From: Peter Lundblad <plundblad_at_google.com>
Date: 2007-03-28 22:49:18 CEST

Charles Acknin writes:
> On 3/28/07, Peter Lundblad <plundblad@google.com> wrote:
> > Charles Acknin writes:
> > > Daniel and I had a little talk on #svn-dev about something that seemed
> > > a bit weird in libsvn_wc/diff.c I noticed as running within gdb while
> > > writing my GSoC proposal: for single-file diff on WC/WC (e.g. svn
> > > diff foo), directory_elements_diff() would keep looping (line 692, rev
> > > 24199) until all files of foo's directory have been processed instead
> > > of breaking when foo is done. Those few lines will ensure we 'break'
> > > when files passed as argument are processed.
> > >
> > If I understand what you're saying correctly, this is not a correctness
> > bug, but just a minor performance glitch?
> >
> Well, about the nature of that 'thing', Daniel called it a bug while I
> never mentioned it as such. I might have not been clear : )
Hmmm... So, the bug is "we're taking a few more milliseconds than we
need to in some rare cases"... We're still ignoring the
rest of the entries, so it is not a correctness problem.

> > > @@ -697,6 +697,7 @@
> > > const svn_wc_entry_t *entry;
> > > struct dir_baton *subdir_baton;
> > > const char *name, *path;
> > > + svn_boolean_t file_diffed = FALSE;
> > >
> > > svn_pool_clear(subpool);
> > >
> > > @@ -726,6 +727,7 @@
> > > {
> > > case svn_node_file:
> > > SVN_ERR(file_diff(dir_baton, path, entry, subpool));
> > > + file_diffed = TRUE;
> > > break;
> > >
> >
> > It looks like this *always* breaks out of the loop after the first file.
> > Is this correct when the WC have more than one changed file/directory?
> >
> Yes, actually directory_elements_diff() gets called for each file
> that's passed on the CLI. The loop it gets called from is in
> subversion/svn/diff-cmd.c:245
> for (i = 0; i < targets->nelts; ++i)
> I mean directory_elements_diff() seems like a single-target-function.
Sorry, but you're mistaken. Look at the docstring for the
function and you'll discover that this function is used for a whole
subtree. Try doing "svn diff" in a WC where you have more than one
modified file, or files modified in a subdirectory.
(I'm pretty sure you'll see the problem if you run your modified
client in your working copy containing this patch...)

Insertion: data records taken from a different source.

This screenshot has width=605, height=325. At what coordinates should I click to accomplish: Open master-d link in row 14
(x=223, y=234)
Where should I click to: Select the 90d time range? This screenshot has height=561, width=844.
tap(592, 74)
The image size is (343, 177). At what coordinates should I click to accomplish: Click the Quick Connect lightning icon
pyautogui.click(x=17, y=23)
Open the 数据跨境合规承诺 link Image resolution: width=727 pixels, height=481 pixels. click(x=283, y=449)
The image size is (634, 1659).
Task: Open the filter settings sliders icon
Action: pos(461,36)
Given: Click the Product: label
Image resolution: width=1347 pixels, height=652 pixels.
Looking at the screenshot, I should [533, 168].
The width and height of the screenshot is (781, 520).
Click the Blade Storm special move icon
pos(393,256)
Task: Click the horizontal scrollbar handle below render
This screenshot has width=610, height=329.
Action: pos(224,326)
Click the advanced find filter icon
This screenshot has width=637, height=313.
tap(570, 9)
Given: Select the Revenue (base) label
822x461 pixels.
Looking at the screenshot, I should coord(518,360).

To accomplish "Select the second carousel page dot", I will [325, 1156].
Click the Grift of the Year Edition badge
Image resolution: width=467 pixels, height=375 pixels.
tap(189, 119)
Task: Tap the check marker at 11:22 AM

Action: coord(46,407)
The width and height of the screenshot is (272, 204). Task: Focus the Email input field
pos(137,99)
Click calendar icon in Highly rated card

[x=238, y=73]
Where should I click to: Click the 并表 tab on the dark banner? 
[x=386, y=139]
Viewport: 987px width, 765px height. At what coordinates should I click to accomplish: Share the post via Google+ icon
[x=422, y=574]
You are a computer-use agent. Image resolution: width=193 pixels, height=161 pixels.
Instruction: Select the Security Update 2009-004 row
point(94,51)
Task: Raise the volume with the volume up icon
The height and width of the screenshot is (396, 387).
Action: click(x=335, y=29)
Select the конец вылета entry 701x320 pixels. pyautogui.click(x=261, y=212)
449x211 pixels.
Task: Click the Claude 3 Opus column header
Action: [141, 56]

The libsvn_wc?diff.c file handles the case where you either diff WC -> WC
(comparing the BASE revision and WORKING for ecample) or where you compare repos->WC.
In the latter case, the repository will send diffs for parts of
the diff target that were actually changed between the diffed revisions
(one of which corresponds to the BASE revision(s) in the WC). The rest
is handled by this function.

Then, a layer higher up (no, actually two: libsvn_client and the cmdline
code), this whole diff thing is called multiple
times if there are multiple targets,
but that's a different story.

> > > case svn_node_dir:
> > > @@ -756,6 +758,9 @@
> > > default:
> > > break;
> > > }
> > > +
> > > + if (file_diffed)
> > > + break;
> > > }
> > >
> > > svn_pool_destroy(subpool);
> > >
> >
> > I guess the useless work you're after happens because the anchor and target
> > are different and we're still looping over all entries in the anchor
> > directory.
> The useless work happens because we keep going as the file
> directory_elements_diff() was called for is processed, when returning
> from file_diff(). If the above assumption I raised is right, why not
> break when the -- only -- target is file_diff()'ed?
That's not what your patch is doing. It breaks when
it has diffed the first file, even if it is not the target.
But as I said, there's nothing wrong with avoiding looping
over eerything if it doesn't complicate the code.
However, we will always have read the whole
entries file anyway, so it is really no big deal.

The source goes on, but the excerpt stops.